Improper Input Validation on dbell Smart Doorbell Can Lead To Attackers Remotely Unlocking Door
- 3 mins- CVE Number: CVE-2019-13336
Foreword
Before I get into this writeup, I’d like to thank Tamir Israel from the CIPPIC for helping me with legal issues regarding this disclosure and the EFF for referring me to him.
This vulnerability allows any user to launch commands with no authentication verification through the doorbell’s web server. More specifically, if there is a lock connected to the relay switch on the doorbell, you can unlock the door locally on the network or remotely if it is exposed to the internet. Multiple email exchanges took place between me and dbell. This vulnerability remains unpatched.
Details
After connecting the doorbell to my network, I started with a simple nmap port scan.
After going to port 81 in my browser, it led me to a GoAhead web server login request.
I tried the default password which is listed on the back of the doorbell (admin:blank) and was given this interface.
There were many cases of hardcoded credentials throughout the source code on the doorbell’s webserver.
But I was mostly interested in this commented out URL..
This looked to me as a gateway to reverse engineer the source code and call any of the functions.
Looking through the functions I discovered one that unlocks the door. For some background info, there is a small relay switch on the back of the doorbell. This switch can plug into a door lock, which can allow you unlock the door for a guest remotely.
Upon entering this URL with your doorbell’s IP address into your browser, the doorbell lets out a “door is unlocked” voice message and will unlock the door for you.
- hxxp://xxx.xxx.xxx.xxx:81/openlock.cgi?loginuse=admin&loginpass=888888
To make matters even worse, I accidentally discovered that those credentials don’t even matter.
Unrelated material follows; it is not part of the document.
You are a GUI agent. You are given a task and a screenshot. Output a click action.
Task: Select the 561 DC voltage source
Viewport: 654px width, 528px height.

You can put absolutely whatever you want as the username and password values and it will execute.
- hxxp://xxx.xxx.xxx.xxx:81/openlock.cgi?loginuse=?????&loginpass=?????
It is not limited to opening the lock either, any “.cgi” function that is on the webserver can be executed without it properly validating the input.
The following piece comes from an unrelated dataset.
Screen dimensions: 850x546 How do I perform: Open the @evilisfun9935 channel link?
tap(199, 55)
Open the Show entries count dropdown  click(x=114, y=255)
Below is a POC video of the doorbell performing the unlocking function.
Timeline
- July 4th, 2019 – Privately disclosed vulnerability to dbell.
- July 4th, 2019 – Reply from dbell thanking me and explaining its been discontinued for 3 years.
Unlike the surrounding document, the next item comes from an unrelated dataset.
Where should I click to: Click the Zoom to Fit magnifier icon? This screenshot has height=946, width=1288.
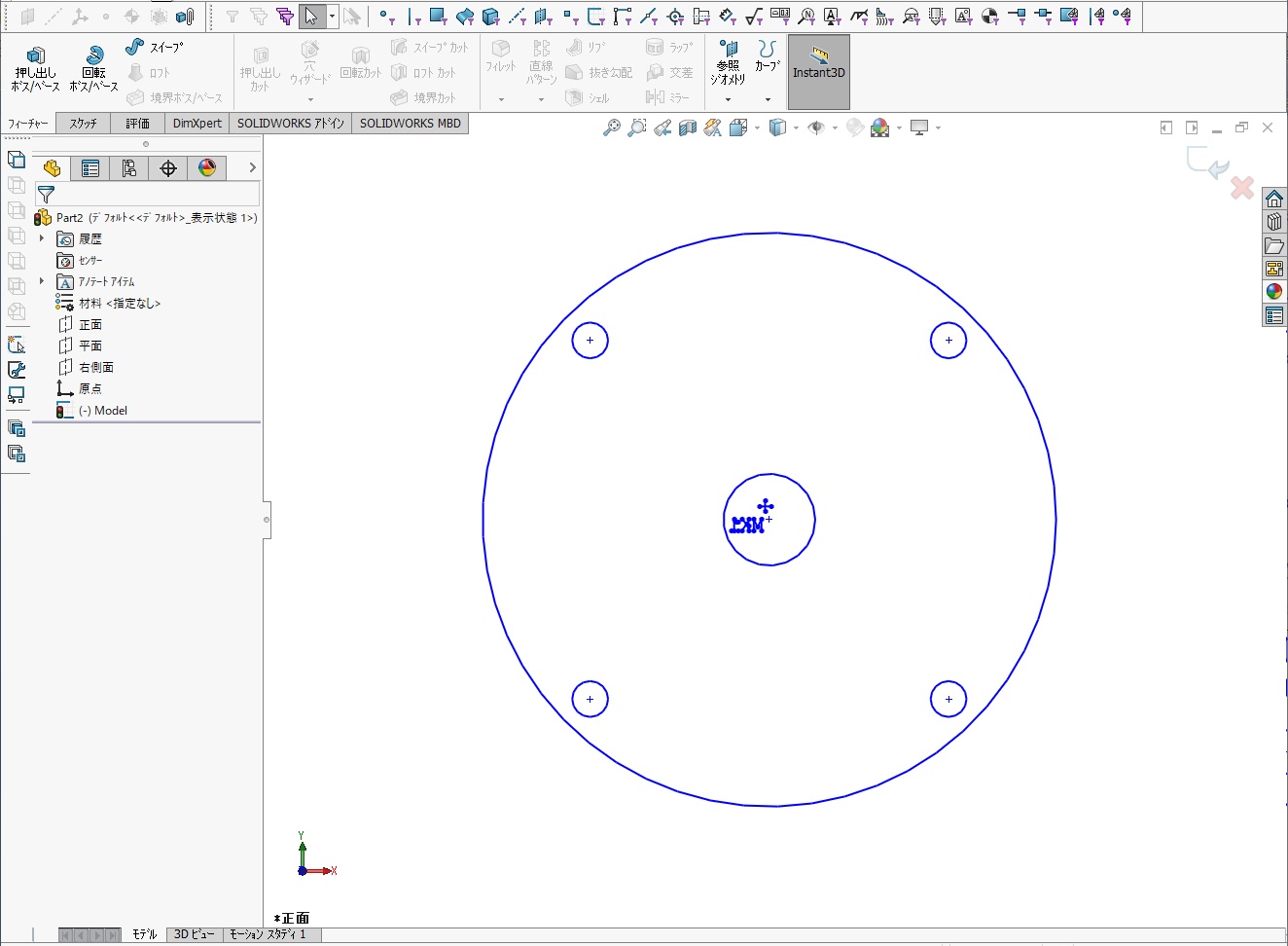pos(611,127)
- July 4th, 2019 – I requested if the vulnerability could be published earlier since the product has been discontinued.
- July 5th, 2019 – dbell replies asking me not to disclose anything or else they’d take legal action and that I have malicious intent.
- July 9th, 2019 – I replied explaining that I am being responsible and will be giving them 90 days.
- July 9th, 2019 – dbell replied saying that there aren’t any apps on the app store to control this device, they care about their customers security and privacy…
- July 16th, 2019 – I explained there are still apps on the app store that can be used to control this device, which helped in finding this vulnerability.
- July 18th, 2019 – dbell replied with a very hostile email explaining again that I have malicious intent. They said that the email chain has been forwarded to their legal team and if I don’t stop in 10 days, they will file a case for extortion with the local police before taking legal action.
- August 27th, 2019 – Tamir from CIPPIC sent a letter through email explaining that their accusations of malicious intent and extortion have no legal basis.
- September 26th, 2019 – Tamir sent a 2 weeks notice to public disclosure in an email to dbell .
- October 7th, 2019 – Vulnerability is publicly disclosed.